▶ **Requirements**: Turn the rows into a two-column CSV with the headers "request" and "answer", one line for each row. Begin at the line that has "The height and" and stop after the last row. Put each field in double quotes, replace line breaks with spaces, and leave the pictures out.

-.-.-

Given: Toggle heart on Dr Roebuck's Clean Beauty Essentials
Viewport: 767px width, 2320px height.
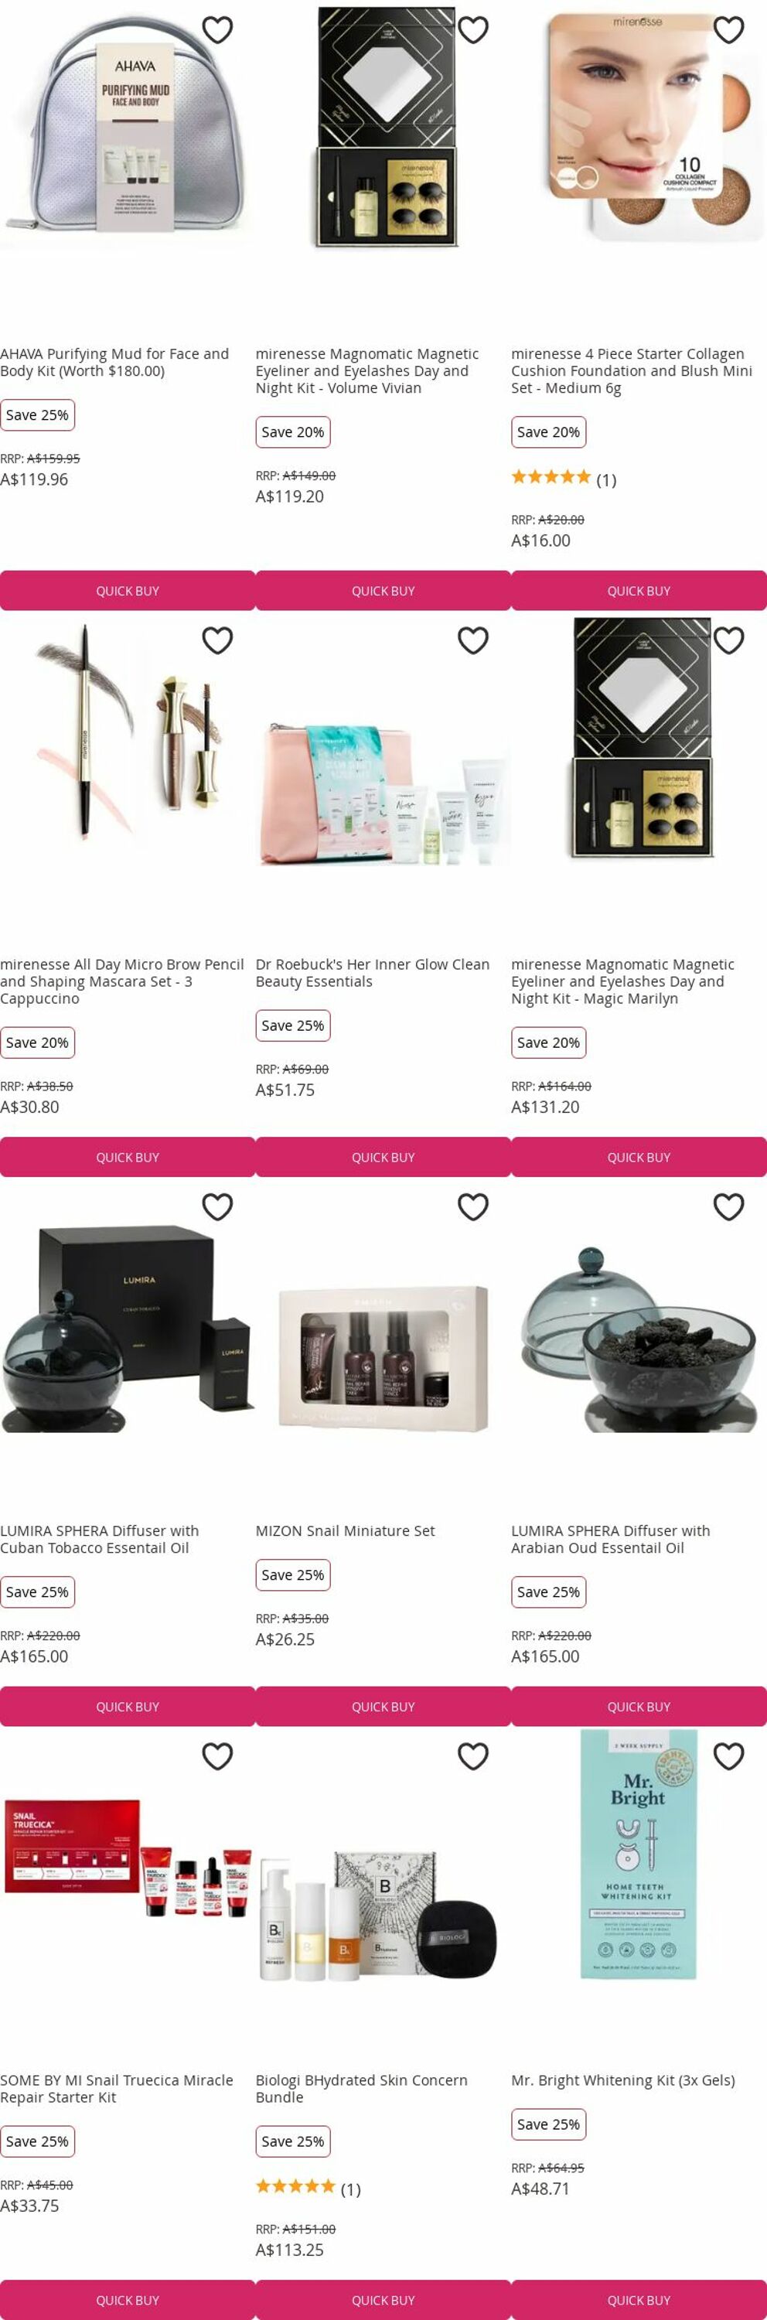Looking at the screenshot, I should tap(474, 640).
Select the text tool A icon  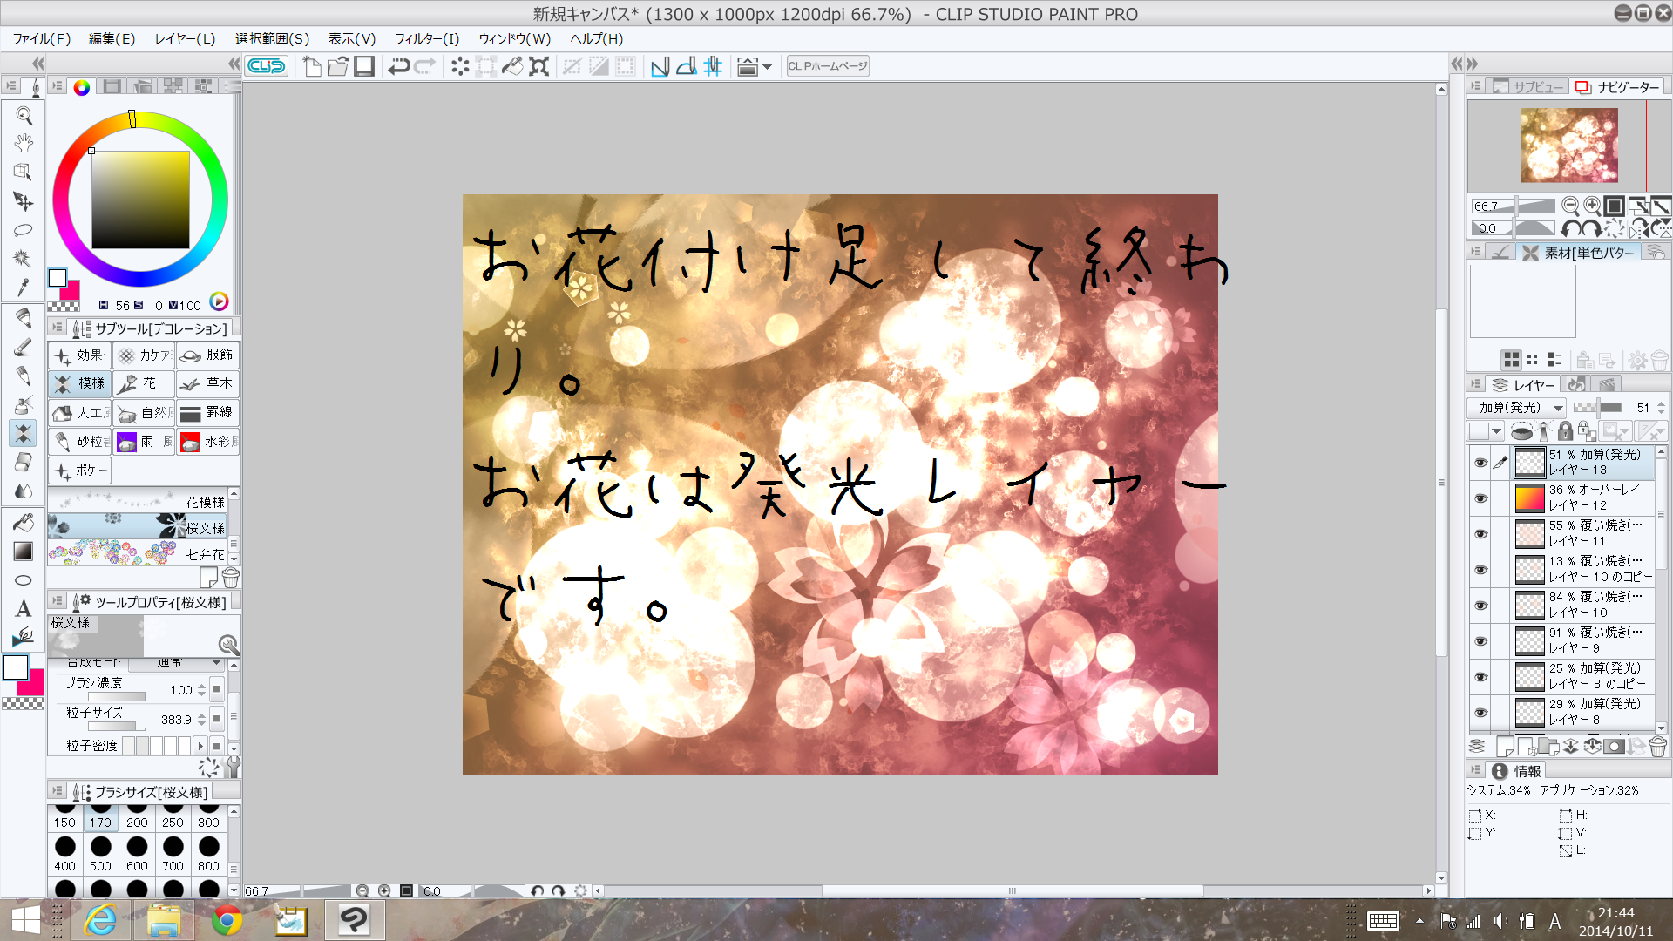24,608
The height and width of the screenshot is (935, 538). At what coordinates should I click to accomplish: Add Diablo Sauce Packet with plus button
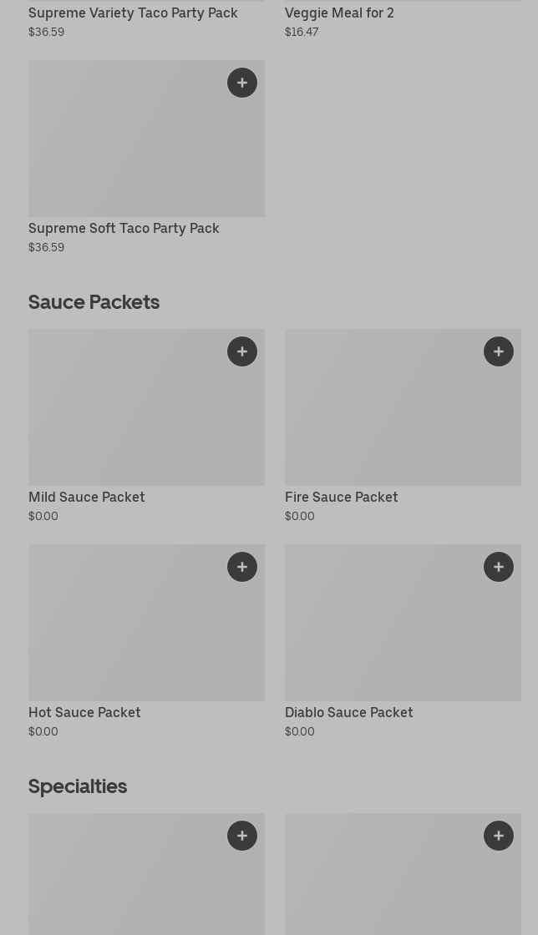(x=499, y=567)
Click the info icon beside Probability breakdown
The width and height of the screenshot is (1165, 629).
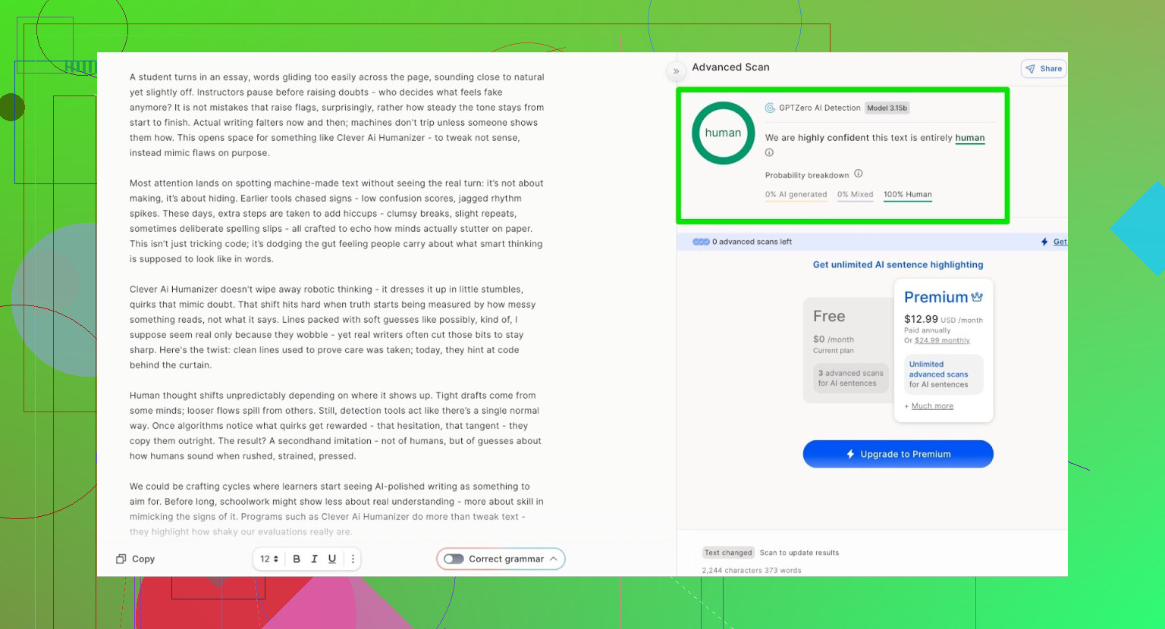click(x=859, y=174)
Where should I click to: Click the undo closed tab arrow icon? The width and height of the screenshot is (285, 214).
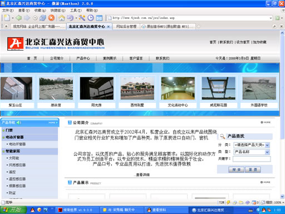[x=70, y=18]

-.-.-

▶ **The reply**:
request,answer
"The height and width of the screenshot is (935, 538). At what coordinates should I click to accomplish: Add Diablo Sauce Packet with plus button","(x=499, y=567)"
"Click the info icon beside Probability breakdown The width and height of the screenshot is (1165, 629).","click(x=859, y=174)"
"Where should I click to: Click the undo closed tab arrow icon? The width and height of the screenshot is (285, 214).","[x=70, y=18]"